La prima misura è l’unica che, a oggi, è stata attuata. Nel concreto, quando si parla di “assegno unico universale” ci si riferisce a beneficio economico riconosciuto dallo Stato alle famiglie con figli a carico e che incorpora, in un’unica soluzione, tutte le detrazioni e tutti i benefici previsti fino ad ora per i figli a carico. L’ammontare dell’assegno è parametrato alla condizione economica del nucleo familiare, che viene individuata attraverso l’Isee (Indicatore della situazione economica equivalente). All’art.2 del disegno di legge è previsto che il Governo, entro dodici mesi dall’entrata in vigore della legge delega, sia delegato ad adottare «uno o più decreti legislativi volti a riordinare, semplificare e potenziare, anche in via progressiva, le misure a sostegno dei figli a carico attraverso l’assegno unico e universale».

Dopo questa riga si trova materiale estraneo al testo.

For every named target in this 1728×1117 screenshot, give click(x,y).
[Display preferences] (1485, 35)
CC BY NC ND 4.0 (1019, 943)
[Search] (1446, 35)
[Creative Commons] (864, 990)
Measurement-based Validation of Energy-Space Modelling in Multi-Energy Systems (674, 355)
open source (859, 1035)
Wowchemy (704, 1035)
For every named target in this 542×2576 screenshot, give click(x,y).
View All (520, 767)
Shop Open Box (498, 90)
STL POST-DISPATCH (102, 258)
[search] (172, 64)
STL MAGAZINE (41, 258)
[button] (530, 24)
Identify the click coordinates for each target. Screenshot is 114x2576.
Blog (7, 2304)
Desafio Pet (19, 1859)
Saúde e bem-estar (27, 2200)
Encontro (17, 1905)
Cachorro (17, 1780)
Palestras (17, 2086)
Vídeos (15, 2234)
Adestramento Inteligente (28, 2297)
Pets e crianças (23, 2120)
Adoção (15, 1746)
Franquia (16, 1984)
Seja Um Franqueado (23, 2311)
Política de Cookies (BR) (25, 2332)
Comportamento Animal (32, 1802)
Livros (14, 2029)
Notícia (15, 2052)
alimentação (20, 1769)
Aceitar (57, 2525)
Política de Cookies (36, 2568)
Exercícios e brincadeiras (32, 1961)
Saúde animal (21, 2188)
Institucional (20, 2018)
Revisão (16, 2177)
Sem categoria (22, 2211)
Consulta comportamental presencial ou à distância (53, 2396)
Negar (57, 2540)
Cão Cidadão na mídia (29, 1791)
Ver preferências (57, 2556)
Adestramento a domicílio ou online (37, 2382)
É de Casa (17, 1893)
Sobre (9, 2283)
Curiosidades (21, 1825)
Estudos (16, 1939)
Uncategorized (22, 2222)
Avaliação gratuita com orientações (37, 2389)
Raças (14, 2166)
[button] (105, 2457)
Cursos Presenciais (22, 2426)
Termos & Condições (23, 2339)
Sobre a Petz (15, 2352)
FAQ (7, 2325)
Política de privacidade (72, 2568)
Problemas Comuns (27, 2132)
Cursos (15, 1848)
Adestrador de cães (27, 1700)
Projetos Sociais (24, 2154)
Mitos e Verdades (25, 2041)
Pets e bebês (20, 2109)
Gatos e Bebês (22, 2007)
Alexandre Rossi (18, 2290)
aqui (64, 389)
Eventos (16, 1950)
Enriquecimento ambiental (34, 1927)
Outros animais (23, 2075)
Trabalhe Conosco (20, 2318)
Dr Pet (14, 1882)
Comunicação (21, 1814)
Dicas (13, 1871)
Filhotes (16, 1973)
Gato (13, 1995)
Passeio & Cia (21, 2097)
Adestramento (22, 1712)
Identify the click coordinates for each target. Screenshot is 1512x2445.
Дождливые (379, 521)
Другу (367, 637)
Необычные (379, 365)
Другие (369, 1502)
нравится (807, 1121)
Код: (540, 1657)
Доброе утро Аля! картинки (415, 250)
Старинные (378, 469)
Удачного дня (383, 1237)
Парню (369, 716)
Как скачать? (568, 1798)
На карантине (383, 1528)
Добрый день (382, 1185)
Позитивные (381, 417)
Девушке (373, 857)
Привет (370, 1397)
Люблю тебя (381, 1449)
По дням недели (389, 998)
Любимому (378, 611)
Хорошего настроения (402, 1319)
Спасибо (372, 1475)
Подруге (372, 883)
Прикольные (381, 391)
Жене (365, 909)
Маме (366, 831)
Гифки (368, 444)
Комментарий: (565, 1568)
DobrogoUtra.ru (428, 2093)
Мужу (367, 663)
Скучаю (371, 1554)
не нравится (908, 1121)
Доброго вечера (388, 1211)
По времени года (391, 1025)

A pagina 79 del PNRR viene precisato che l’assegno unico universale, a decorrere dal 2022, verrà sostenuto da fondi stanziati dal Governo con la legge di bilancio 2021 (art.1 commi 2-7 della legge n.178/20202) nel complesso non inferiori a 5 miliardi di euro e non superiori a 6 miliardi di euro. La misura, nella forma così descritta, entrerà in vigore dal 1° gennaio 2022. Dal 1° luglio 2021 e fino al 31 dicembre 2021 è tuttavia previsto un “assegno ponte” con figli minori di 18 anni a carico e che non sono beneficiari dell’Assegno per il Nucleo Familiare.

Ma si tratta davvero di un assegno universale?

«La strategia per la parità di genere del Family Act mi lascia un po’ tiepida. Da economista sono per definizione quantitativa, quindi se al di là delle dichiarazioni non vedo i numeri, i fondi, le facilitazioni, mi chiedo: quantitativamente cosa stiamo facendo? Questa è una parte che ancora manca.

Sull’assegno universale: c’è sempre il grande tema che noi fingiamo di ignorare, cioè che le persone che pagano le tasse per il reddito effettivo non sono la totalità del Paese. Abbiamo una quota di evasione che si aggira attorno al 20-30%, quindi una persona su tre che lavora non paga le tasse che dovrebbe. Vincolare misure come l’assegno universale all’Isee significa due cose: da un lato non riconoscere la vera universalità della misura, che dovrebbe essere scollegata dal reddito; dall’altro , aiutare potenzialmente famiglie che non ne hanno reale bisogno, rischiando di non supportare i nuclei familiari di classe media che hanno reale necessità di un supporto da parte dello Stato».